Nicknamed after the architectural style of the two churches to which they were dedicated—the gothic Saint-Ouen abbey church in Rouen and the Romanesque basilica of Saint-Sernin in Toulouse—Widor’s last two symphonies represent his crowning achievement for organ. The Ninth, or “Gothic,” repurposes the Christmas Day Introit “Puer natus est nobis” (Unto us a Child is born), and the 10th, or “Romane,” uses the Easter Gradual “Haec dies quam fecit Dominus” (This is the day the Lord has made). In honoring the churches, these two symphonies also pay tribute to the organ builder, Cavaillé-Coll, whose state-of-the-art instruments grace each structure—and inform the music of each symphony. Widor himself debuted the “Gothic” in its namesake church in Rouen.
Widor’s “Romane” Symphony takes full advantage of the rich sonorities available on the Saint-Sernin’s Cavaillé-Coll. In his later years, Widor came to believe that organ music should derive its themes from sacred music; his 10th Symphony, like its predecessor, is steeped in plainsong.
In his preface to the published score, Widor described his Easter Gradual “Haec dies” theme as “an elegant arabesque ornamenting a text of several words—about 10 notes per syllable—a vocalise as elusive as birdsong; a sort of pedal-point conceived for a virtuoso free of restraint. The only means of holding the listener’s attention with so fluid a theme is to repeat it incessantly. Such is the plan of this movement that sacrifices everything to the subject. Here and there the composer has somewhat timidly embarked in development, but this departure is quickly abandoned and the original plan of the work resumes.”
Franz Liszt (1811–1886): “Weinen, Klagen, Sorgen, Zagen”—Präludium nach J. S. Bach
Franz Liszt, the first superstar piano virtuoso, retired from concertizing at the peak of his fame, when he was 35 years old. A year later, the handsome and charismatic Hungarian set up house in Weimar with Princess Carolyne von Sayn Wittgenstein, whom he had met on his last tour and hoped to marry, pending a papal dispensation. While Liszt served as Kapellmeister to the Grand Duke of Saxe-Weimar, he also cultivated a flock of eager young acolytes, including his daughter Cosima’s future first husband, Hans von Bülow. Up to that point Liszt had only played organ once in public, but he was a quick study. He composed most of his organ music during these Weimar years, while also conducting the works of other composers he admired, especially Beethoven; Berlioz; and his second future son-in-law, Richard Wagner, for whom Cosima left Bülow.

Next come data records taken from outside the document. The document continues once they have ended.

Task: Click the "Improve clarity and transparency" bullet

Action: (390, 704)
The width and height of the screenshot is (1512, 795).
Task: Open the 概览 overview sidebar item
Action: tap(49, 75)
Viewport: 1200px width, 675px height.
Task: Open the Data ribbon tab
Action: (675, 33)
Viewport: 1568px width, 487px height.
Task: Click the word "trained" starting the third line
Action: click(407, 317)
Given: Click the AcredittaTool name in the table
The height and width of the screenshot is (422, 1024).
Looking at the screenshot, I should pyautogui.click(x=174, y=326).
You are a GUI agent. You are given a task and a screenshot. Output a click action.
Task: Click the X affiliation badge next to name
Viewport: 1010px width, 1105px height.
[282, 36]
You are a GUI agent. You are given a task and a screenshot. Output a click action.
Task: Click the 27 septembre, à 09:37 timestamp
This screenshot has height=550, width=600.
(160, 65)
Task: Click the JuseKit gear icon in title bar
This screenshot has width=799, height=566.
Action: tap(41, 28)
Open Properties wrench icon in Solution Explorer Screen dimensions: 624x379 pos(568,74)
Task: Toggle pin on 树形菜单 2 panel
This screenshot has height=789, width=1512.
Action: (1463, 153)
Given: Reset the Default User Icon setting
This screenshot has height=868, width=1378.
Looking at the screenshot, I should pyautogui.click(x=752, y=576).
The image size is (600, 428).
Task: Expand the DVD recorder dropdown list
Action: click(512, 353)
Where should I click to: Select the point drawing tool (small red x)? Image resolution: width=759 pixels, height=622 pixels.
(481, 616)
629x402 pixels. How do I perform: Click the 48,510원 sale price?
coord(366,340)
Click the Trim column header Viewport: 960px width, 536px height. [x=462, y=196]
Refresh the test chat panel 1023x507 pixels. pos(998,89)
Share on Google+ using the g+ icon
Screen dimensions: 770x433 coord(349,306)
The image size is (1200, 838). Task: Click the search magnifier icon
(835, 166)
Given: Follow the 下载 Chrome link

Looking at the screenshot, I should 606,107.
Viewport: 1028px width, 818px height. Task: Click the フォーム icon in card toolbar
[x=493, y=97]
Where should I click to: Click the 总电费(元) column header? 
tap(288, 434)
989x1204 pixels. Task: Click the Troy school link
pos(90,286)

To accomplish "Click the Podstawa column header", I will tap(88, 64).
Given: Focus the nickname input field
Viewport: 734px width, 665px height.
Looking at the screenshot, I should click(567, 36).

One composer Liszt held in particular esteem was J.S. Bach, who had, more than a century earlier, spent several productive years in Weimar. In fact, Bach was working in Weimar when he composed the church cantata “Weinen, Klagen, Sorgen, Zagen” (“Weeping, lamenting, fretting, fearing”), BWV 12, for Jubilate, the third Sunday after Easter. He led the first performance at the court chapel in Weimar on April 22, 1714, the same year that he was appointed Konzertmeister, a post that required him to write and perform a new church cantata every month.
One reason for Liszt’s renewed interest in the organ: Bach’s complete organ works, which had only recently been published for the first time. Among Liszt’s first completed works in Weimar were his piano transcriptions of a half-dozen of Bach’s preludes and fugues for organ.
Liszt composed his variations on “Weinen, Klagen, Sorgen, Zagen” in 1859, as a prelude for solo piano. After his daughter Blondine died in 1862, he extended the prelude into a set of 30 variations, turning it into a kind of elegy for her. He transcribed the work for organ the next year, while living in Rome, where he had moved in a last-ditch (and ultimately futile) effort to get the Pope to annul his lover’s marriage.